Tsitsi Jaji’s most recent volume of poetry, Mother Tongues (2019), received the Cave Canem Northwestern University Press Prize. She is also the author of Beating the Graves (2017) and a chapbook, Carnaval (2014), which appeared in the first New Generation African Poets box set, both from the African Poetry Book Fund. Jaji has given readings at the UN headquarters, UNESCO, and the U.S. Library of Congress, among others. She was born and raised in Zimbabwe, and her poems often evoke music, the sacred, migrancy, and ecological crisis.

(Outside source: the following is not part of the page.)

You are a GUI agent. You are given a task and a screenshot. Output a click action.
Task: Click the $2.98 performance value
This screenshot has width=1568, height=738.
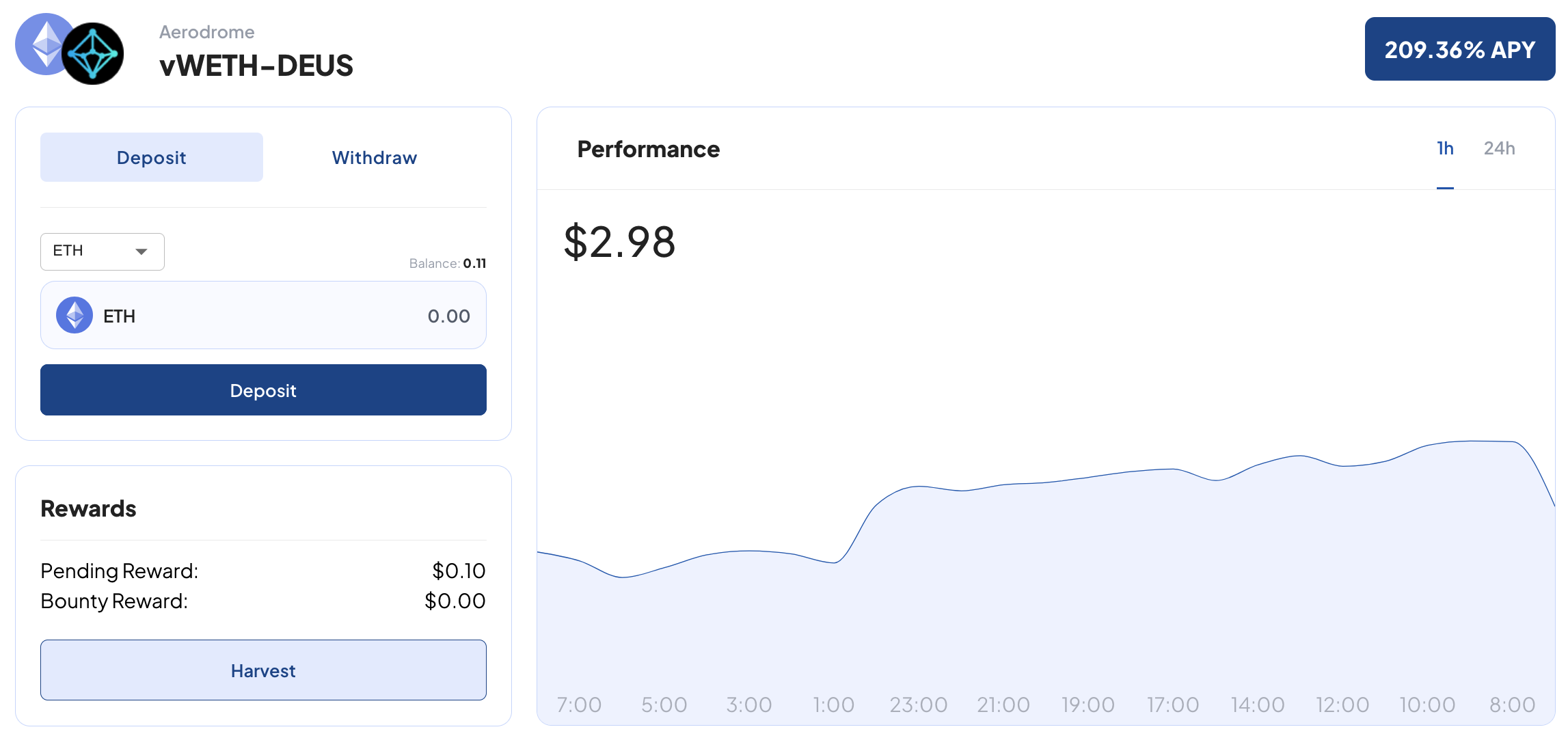(x=619, y=242)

She earns her living as an associate professor at Duke University. Her first book, Africa in Stereo: Music, Modernism and Pan-African Solidarity, is based on research in Ghana, Senegal and South Africa, and received the African Literature Association’s First Book Award. Her eclectic scholarly interests include Black feminism, classical music and poetry, and reimagining the American frontier myth in global Black expressive culture.